When we left college we decided that we wanted to go traveling. Peter suggested India. We managed to get a scholarship from the Indian National Trust for Art and Architectural Cultural Heritage to study temple architecture in northern India, making drawings along the route. We went to Bodhgaya for the first time.
What year was that?
Denise: That would have been 1988-1989. And that’s when we met Lama Zopa Rinpoche in Bodhgaya.
Did you like him straight away?
Denise: Peter did! At that point I didn’t have any straight connection. We had just done a twenty-day vipassana retreat, and immediately after that we met Rinpoche, who was teaching the Heart Sutra in Bodhgaya. And then we carried on traveling, ending up in Dharamsala.
We went to Tushita, the center there, and started to make tsa-tsas—relief images of the buddhas—through Trisha Donnelly, who worked at the center. Trisha said all we need are molds. And Peter said, I can do that!

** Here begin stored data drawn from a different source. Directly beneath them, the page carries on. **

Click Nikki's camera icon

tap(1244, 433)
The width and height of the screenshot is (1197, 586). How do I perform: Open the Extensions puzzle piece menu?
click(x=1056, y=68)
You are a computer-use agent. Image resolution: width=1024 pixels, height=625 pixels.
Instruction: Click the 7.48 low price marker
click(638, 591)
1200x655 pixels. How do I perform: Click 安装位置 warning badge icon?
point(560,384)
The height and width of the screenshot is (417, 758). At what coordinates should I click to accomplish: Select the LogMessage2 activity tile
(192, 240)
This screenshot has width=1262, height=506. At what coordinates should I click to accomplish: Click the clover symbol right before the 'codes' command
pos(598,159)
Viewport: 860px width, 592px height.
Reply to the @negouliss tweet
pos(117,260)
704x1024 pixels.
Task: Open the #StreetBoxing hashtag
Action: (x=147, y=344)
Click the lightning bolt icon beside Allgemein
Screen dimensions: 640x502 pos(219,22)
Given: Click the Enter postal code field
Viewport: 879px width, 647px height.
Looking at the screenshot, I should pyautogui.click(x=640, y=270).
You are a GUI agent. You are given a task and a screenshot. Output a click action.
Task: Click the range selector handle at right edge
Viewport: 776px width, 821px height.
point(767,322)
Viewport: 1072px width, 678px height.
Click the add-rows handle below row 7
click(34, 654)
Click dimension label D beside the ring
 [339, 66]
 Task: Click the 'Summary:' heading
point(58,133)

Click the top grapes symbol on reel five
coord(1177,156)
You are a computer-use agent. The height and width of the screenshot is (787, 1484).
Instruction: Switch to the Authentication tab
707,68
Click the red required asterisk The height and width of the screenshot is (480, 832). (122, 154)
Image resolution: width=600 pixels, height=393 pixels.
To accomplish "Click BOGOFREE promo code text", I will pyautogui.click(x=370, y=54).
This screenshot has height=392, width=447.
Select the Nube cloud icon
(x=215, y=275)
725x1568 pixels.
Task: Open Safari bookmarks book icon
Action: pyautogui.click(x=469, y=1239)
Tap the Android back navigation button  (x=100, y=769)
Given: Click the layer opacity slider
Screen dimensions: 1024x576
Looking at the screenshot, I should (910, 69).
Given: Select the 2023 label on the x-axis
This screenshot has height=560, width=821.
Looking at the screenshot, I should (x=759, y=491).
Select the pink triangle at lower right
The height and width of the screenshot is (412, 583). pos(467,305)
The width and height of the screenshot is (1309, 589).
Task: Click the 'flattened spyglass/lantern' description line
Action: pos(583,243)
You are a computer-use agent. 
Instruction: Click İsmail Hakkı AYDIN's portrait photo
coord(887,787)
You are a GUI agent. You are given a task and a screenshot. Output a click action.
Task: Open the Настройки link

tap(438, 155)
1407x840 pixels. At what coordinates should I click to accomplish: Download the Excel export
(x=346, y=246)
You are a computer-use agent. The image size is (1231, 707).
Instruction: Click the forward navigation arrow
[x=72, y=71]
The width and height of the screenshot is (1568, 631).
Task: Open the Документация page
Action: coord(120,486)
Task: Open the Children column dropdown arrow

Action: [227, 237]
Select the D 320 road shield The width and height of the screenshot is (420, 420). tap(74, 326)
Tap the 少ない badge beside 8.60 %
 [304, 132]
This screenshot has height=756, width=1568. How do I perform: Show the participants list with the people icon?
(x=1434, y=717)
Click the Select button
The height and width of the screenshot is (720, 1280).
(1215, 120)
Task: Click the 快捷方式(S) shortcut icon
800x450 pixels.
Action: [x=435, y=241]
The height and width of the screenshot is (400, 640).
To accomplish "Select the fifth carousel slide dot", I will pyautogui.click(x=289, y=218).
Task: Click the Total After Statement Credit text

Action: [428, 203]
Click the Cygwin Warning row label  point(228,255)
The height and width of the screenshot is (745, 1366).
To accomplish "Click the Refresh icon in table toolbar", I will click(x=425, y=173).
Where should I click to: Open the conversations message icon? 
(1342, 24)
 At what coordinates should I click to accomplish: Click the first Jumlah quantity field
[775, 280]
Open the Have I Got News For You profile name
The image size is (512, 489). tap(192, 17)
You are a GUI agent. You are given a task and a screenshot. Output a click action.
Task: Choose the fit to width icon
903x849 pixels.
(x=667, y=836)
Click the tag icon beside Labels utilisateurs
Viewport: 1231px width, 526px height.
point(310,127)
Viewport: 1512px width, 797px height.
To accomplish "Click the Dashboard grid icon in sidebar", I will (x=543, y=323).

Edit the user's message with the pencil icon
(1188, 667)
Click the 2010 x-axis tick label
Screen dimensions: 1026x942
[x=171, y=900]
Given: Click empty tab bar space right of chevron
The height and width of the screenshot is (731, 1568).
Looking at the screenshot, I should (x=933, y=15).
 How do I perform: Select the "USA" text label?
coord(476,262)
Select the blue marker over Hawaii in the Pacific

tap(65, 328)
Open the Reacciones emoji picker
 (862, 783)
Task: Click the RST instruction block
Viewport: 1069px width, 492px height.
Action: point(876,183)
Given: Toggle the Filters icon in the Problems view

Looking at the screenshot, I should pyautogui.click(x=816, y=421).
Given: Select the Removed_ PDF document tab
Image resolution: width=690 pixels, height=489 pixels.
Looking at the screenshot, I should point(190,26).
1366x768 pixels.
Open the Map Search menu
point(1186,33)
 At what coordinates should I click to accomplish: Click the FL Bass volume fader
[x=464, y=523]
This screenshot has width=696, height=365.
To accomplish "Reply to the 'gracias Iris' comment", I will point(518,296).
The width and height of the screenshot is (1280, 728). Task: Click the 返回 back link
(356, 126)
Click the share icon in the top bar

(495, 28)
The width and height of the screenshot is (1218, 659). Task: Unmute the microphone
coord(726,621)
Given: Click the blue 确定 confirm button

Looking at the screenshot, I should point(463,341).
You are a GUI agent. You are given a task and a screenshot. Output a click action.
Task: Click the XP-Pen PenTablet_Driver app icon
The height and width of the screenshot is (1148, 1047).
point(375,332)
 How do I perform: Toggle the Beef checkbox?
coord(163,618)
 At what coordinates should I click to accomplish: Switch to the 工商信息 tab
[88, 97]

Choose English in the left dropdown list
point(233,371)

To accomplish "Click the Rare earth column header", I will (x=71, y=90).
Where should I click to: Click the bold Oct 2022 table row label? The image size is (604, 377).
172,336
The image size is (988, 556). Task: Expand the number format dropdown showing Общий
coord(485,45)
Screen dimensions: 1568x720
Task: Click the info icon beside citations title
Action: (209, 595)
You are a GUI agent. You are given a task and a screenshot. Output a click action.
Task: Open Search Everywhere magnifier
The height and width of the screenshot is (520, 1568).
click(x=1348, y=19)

So that’s where it all began.
For me, though, still not much connection with Buddhist art. I didn’t relate to the images. We looked in museums everywhere we went, seeing statues and thangka paintings. I found them interesting but they really didn’t touch my heart.
Say more about how you thought as an artist before, and talk about your transition from Western art.
Denise: In Western art you could be making a political statement or a personal statement. Basically, I was trying to find out who I was and trying to integrate that into a visual language. My artwork was personal, and I used to collect and collate things. From these resources it would grow and evolve, ending up as an abstract sculptural form. It would be an expression of the deeper feelings I had inside of me, but using, like I say, an architectural support for the form.